::: Text passage
With the aim of writing an article about her adventures for the school newspaper, Casey keeps track of events and information in her notebook.

She unlocks new backstories, details, locations, revelations and resolutions, while making new discoveries and piecing together mysteries.

“One of the core themes is the getting of empathy, so your having all these intergenerational relationships,” Ms Bartlett said.

“We were hoping when we designed this to have a game that could be played between grandparents and grandchildren, that might incite conversation about intergenerational care.”

frame from game featuring Casey and nurse visiting patient

Wayward Strand has been nominated for numerous awards for its innovative design and storytelling.(Supplied: Ghost Pattern)

Games for everyone

Since the first computer games were developed in the 1950s, digital game play has expanded to encompass a broad definition of interactive user experiences, including the development of social connections.

Once belittled as the domain of bored dexterous teenage boys seeking target practice, digital games now span everything from puzzles, to educational training exercises, to immersive multiplayer worlds and virtual AI realities, which place the player at the centre of an unfolding narrative scenario.

Jennifer Lade, a senior lecturer in game design at RMIT since 2005, said there has been a cultural shift in game design, with more collaborative, diverse teams catering to all ages and demographics — such as young children and seniors.
::::::
::: Given material
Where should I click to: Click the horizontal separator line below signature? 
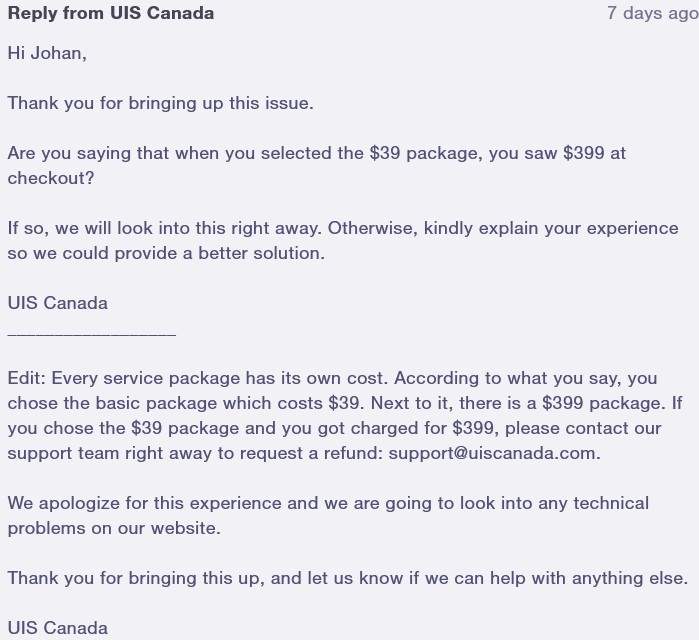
::::::
Please continue the article about Wayward Strand and digital games above, starting after its final sentence.

“Melbourne has developed an international reputation for producing independent, or ‘indie’, games that have been developed by small teams and reached global audiences,” she said, citing Untitled Goose Game, the Frog Detective series and Heavenly Bodies as examples.

“Indie games are typically more experimental in their approach to the stories they tell and reflect contemporary culture and the diversity of those who make and play games.”

Dr Lade said such games can provide a great bridge between generations, creating a common interest and helping to develop technical proficiency.

“In selecting games to share, consideration can be given to how long it takes to complete the game, the complexity of the rules and the player skills that are required,” she said.

Women designers time to shine  

Dr Lade said women were bringing new perspectives to all areas of game development including programming and character design, as female audiences continued to expand across the globe.

“From the hyper-sexualised characters such as the early days of Lara Croft we can now play as the annoying goose in the Untitled Goose game, or the quirky inhabitants of the aged care airship in Wayward Strand,” she said.

Art director Marigold Bartlett said the multi-linear narrative style of Wayward Strand was influenced by the interactive theatre piece Sleep No More, the late 1990s adventure game The Last Express, and the graphic novel Building Stories, by Chris Ware.

Ms Bartlett, who has a passion for drawing, cartoons and visual art, said she was introduced to gaming from a young age by her three older brothers.

Being raised on computers naturally led her to exploring digital art, and eventually studying game design at RMIT University in 2012.

“Turns out that game design is a really interesting field with a lot of opportunity to express your creativity,” she said.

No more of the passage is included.